Please return all of the records that follow, exactly as written.

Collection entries

★ ★ ★ ★ ★

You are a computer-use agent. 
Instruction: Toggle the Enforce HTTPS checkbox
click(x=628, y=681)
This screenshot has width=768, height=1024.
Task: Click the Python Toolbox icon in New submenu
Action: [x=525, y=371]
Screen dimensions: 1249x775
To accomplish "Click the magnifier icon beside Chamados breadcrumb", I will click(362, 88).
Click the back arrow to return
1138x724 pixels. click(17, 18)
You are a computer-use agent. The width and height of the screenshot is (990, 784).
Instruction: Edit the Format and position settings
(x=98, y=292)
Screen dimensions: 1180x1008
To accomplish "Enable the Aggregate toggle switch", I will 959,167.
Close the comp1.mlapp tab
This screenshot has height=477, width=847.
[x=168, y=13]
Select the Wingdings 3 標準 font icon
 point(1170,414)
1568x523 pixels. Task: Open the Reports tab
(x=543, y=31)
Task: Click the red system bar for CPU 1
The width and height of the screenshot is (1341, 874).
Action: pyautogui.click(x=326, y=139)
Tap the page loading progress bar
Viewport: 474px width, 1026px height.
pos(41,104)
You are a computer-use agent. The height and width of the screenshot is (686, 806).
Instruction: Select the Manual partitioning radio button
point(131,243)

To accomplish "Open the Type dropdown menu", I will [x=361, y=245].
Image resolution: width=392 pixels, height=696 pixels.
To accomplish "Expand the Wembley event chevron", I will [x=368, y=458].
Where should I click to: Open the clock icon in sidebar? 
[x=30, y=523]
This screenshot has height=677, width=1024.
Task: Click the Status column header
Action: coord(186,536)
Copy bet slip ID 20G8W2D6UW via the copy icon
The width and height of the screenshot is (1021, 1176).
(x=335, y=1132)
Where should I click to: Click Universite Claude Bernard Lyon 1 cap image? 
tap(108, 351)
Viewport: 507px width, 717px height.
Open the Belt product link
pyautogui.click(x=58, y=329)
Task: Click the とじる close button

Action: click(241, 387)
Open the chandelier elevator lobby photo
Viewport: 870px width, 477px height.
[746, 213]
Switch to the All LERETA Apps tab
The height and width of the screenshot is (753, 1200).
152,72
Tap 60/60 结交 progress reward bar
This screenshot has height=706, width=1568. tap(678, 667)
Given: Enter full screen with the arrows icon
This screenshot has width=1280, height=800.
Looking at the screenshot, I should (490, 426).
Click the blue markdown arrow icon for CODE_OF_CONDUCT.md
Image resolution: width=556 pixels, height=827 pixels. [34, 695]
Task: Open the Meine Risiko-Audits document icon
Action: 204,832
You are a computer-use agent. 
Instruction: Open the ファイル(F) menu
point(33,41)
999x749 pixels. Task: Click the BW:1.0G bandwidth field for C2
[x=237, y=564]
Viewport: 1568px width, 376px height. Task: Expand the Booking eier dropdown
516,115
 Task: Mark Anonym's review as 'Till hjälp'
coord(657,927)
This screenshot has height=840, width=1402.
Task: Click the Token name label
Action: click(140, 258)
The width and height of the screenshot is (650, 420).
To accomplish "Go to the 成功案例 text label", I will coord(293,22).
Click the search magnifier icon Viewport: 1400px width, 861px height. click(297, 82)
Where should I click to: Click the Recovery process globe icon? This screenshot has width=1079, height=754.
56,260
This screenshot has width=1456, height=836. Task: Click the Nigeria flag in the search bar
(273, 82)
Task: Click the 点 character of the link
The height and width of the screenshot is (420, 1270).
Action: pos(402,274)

★ ★ ★ ★ ★

• RESULT OF THE EXERCISE:
You are a computer-use agent. 
Instruction: Toggle the Enforce HTTPS checkbox
click(x=628, y=681)
This screenshot has width=768, height=1024.
Task: Click the Python Toolbox icon in New submenu
Action: [x=525, y=371]
Screen dimensions: 1249x775
To accomplish "Click the magnifier icon beside Chamados breadcrumb", I will click(362, 88).
Click the back arrow to return
1138x724 pixels. click(17, 18)
You are a computer-use agent. The width and height of the screenshot is (990, 784).
Instruction: Edit the Format and position settings
(x=98, y=292)
Screen dimensions: 1180x1008
To accomplish "Enable the Aggregate toggle switch", I will 959,167.
Close the comp1.mlapp tab
This screenshot has height=477, width=847.
[x=168, y=13]
Select the Wingdings 3 標準 font icon
 point(1170,414)
1568x523 pixels. Task: Open the Reports tab
(x=543, y=31)
Task: Click the red system bar for CPU 1
The width and height of the screenshot is (1341, 874).
Action: pyautogui.click(x=326, y=139)
Tap the page loading progress bar
Viewport: 474px width, 1026px height.
pos(41,104)
You are a computer-use agent. The height and width of the screenshot is (686, 806).
Instruction: Select the Manual partitioning radio button
point(131,243)

To accomplish "Open the Type dropdown menu", I will [x=361, y=245].
Image resolution: width=392 pixels, height=696 pixels.
To accomplish "Expand the Wembley event chevron", I will [x=368, y=458].
Where should I click to: Open the clock icon in sidebar? 
[x=30, y=523]
This screenshot has height=677, width=1024.
Task: Click the Status column header
Action: coord(186,536)
Copy bet slip ID 20G8W2D6UW via the copy icon
The width and height of the screenshot is (1021, 1176).
(x=335, y=1132)
Where should I click to: Click Universite Claude Bernard Lyon 1 cap image? 
tap(108, 351)
Viewport: 507px width, 717px height.
Open the Belt product link
pyautogui.click(x=58, y=329)
Task: Click the とじる close button

Action: click(241, 387)
Open the chandelier elevator lobby photo
Viewport: 870px width, 477px height.
[746, 213]
Switch to the All LERETA Apps tab
The height and width of the screenshot is (753, 1200).
152,72
Tap 60/60 结交 progress reward bar
This screenshot has height=706, width=1568. tap(678, 667)
Given: Enter full screen with the arrows icon
This screenshot has width=1280, height=800.
Looking at the screenshot, I should (490, 426).
Click the blue markdown arrow icon for CODE_OF_CONDUCT.md
Image resolution: width=556 pixels, height=827 pixels. [34, 695]
Task: Open the Meine Risiko-Audits document icon
Action: 204,832
You are a computer-use agent. 
Instruction: Open the ファイル(F) menu
point(33,41)
999x749 pixels. Task: Click the BW:1.0G bandwidth field for C2
[x=237, y=564]
Viewport: 1568px width, 376px height. Task: Expand the Booking eier dropdown
516,115
 Task: Mark Anonym's review as 'Till hjälp'
coord(657,927)
This screenshot has height=840, width=1402.
Task: Click the Token name label
Action: click(140, 258)
The width and height of the screenshot is (650, 420).
To accomplish "Go to the 成功案例 text label", I will coord(293,22).
Click the search magnifier icon Viewport: 1400px width, 861px height. click(297, 82)
Where should I click to: Click the Recovery process globe icon? This screenshot has width=1079, height=754.
56,260
This screenshot has width=1456, height=836. Task: Click the Nigeria flag in the search bar
(273, 82)
Task: Click the 点 character of the link
The height and width of the screenshot is (420, 1270).
Action: pos(402,274)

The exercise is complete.